Wednesday, March 2, 2011

One Hundred Percent

Again it happened, as I was listening to CNN I received one of those open my heart messages. I have no idea who said it or what the program was about but this one line shouted to me that this was to be my next blog; “You cannot play every roll one hundred percent!”
Many times I’ve had people say to me “Give it your one hundred percent”. I’m sorry but one hundred percent just doesn’t live in this body!
As I look back on my growing up years and think about my Mother (who did not have an “outside job”) I can remember how fixed our lives were at that time. If I would do things “out of reason” my mother always had my Grand Ma to fall back on and she had my Great Grand Ma as her back up until she passed away.
Life was very routine at that time. I always knew it was Monday because behind every house stood several clothes lines and on Monday (wash day) all the clothes would be hung out to dry. Our underwear was always hung on the inside line because it was never hung for others to see!
Tuesday was always ironing day. That day I could always find piles of freshly ironed clothes neatly stacked on the living room furniture. She even ironed my underwear! Every piece was “put away” before supper.
Each day had that day’s chores as if they had been written in stone! I believe they were followed more closely than the Ten Commandments.
Every day, after school, it was always homework first and no play until it has finished. My spelling was always checked again before school. If I misspelled a word that meant I would have to get up fifteen minutes early to practice my spelling!
Thinking back I’m sure that if you would have listed the occupation of every lady, within two blocks of my home, it would have been “house wife”. Most would have had a hard time reaching that hundred percent goal but I think most tried.
Then along came World War Two and when it was over we suddenly found both Moms and Dads had to work to make “ends meet”. Look at all that great new stuff there was in the stores. And Mom really needs her own car because she doesn’t work the same hours as Dad.
When I returned from service I made up my mind that, if I had kids, they would never have as rough of a life as I had. What a mistake! If I could have just given my kids the love and supervision I had when I was growing up. To give them what I thought they needed and while trying to keep them from having it as rough as I had it had forced both my wife and me to work, sometimes two or three jobs for me.
All of a sudden Mom, who was still expected to be a house wife, was also expected to hold down a full time job. Now, she was expected to play two rolls that meant that at the best she only had fifty percent for each! Think what has happened to those kids with both Mom and Dad working full time, who is going to help them with their spelling?

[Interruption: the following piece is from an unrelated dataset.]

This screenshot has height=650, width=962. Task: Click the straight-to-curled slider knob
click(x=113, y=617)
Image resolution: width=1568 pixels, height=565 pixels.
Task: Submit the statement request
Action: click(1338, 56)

If each of us is expected to put out that hundred percent on each roll we are playing what does that leave for us, you and me? Maybe I’m selfish, but I would like a few crumbs of that hundred percent just for me. No role playing, just a small amount of love and joy for me. It isn’t important to me if I live up to the expectations of others. It’s important to me to live up to my expectations of me. You can bet I’m not very worried about percentage points, either!